What they saw were Guildmasters and barons, knights and earls-perhaps eight or nine in total. Some wielded swords, some daggers, some chair legs or other makeshift clubs, but all wore that subtle, preoccupied look Irrial had seen upon so many faces earlier that day. And in the lead, bludgeon held high, was Mubarris, master of the Cartwrights' and Carpenters' Guild.
They were a rockslide of living, panting, foolish-looking flesh, ready to dash themselves to bloody bits against the bulwark of the assembled mercenaries. Stronger, more numerous, better equipped, and far better trained, the soldiers could have slaughtered the lot without breaking a sweat.
But these were their employers, men and women they'd been hired to protect. Confusion stayed the warriors' hands for a precious instant before self-preservation usurped control, and in that time the blades and bludgeons landed. Blood seeped into the formerly expensive carpeting, and the first soldier fell without having raised a finger.
The shock of the unprovoked assault faded, and the remaining mercenaries responded as mercenaries do. Crossbows thrummed, blades swung, and bodies toppled.
Irrial felt the pressure on her arms ease up as the guards holding her rose to deal with this new threat. She surged to her feet, reaching for Sunder.

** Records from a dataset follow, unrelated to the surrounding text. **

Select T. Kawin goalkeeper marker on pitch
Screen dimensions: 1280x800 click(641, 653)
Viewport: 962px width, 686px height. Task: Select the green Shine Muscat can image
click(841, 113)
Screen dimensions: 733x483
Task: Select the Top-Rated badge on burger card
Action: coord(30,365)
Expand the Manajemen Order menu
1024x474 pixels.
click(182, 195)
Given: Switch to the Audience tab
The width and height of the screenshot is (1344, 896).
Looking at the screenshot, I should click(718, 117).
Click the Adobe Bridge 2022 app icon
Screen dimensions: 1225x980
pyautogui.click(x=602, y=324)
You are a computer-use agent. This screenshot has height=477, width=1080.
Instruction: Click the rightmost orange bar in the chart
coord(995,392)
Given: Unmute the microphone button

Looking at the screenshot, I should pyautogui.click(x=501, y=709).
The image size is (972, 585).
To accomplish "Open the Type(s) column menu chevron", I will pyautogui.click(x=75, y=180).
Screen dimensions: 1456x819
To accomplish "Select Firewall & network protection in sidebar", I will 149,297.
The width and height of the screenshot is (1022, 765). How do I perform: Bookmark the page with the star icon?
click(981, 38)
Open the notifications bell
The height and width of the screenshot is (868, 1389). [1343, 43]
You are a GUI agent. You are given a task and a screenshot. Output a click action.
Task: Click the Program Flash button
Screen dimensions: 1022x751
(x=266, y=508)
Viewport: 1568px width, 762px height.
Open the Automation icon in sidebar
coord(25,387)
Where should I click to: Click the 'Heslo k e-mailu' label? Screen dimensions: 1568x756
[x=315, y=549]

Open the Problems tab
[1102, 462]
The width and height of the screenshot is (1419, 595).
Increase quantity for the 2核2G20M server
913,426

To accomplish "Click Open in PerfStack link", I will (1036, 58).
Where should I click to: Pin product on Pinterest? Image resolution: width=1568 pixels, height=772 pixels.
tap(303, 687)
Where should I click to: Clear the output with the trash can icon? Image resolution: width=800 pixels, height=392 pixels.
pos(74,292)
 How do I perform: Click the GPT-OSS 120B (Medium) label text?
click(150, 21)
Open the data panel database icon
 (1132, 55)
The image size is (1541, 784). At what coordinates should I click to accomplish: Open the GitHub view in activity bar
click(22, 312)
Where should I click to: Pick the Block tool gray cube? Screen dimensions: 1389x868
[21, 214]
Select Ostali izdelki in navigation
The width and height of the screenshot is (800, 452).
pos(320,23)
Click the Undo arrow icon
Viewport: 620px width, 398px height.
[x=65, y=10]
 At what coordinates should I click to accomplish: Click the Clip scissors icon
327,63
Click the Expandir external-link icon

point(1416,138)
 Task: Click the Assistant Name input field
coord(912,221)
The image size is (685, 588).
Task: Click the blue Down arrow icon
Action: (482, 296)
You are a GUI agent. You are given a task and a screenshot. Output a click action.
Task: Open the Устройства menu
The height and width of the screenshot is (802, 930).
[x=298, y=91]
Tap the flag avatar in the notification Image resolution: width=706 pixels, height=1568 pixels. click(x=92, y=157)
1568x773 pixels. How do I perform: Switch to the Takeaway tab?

Corvis, who had rolled from beneath his captor in his own moment of distraction, got there first.
The blade shifted like living clay from dueling sword to brutal axe, and the aging warlord began to kill. Irrial flinched from the butchery, the deaths of men and women who had committed no evil, but were simply doing the job for which they'd been hired. But when Corvis stopped for an instant at her side, extending, hilt-first, the sword he'd yanked from a mercenary's hand even as he'd ripped Sunder from the fellow's chest, she sighed and accepted the blade. And when Corvis waded into the thick of the melee, chopping down soldiers like saplings, she was at his back, stabbing and lunging. She would survive, she would escape, no matter what it took.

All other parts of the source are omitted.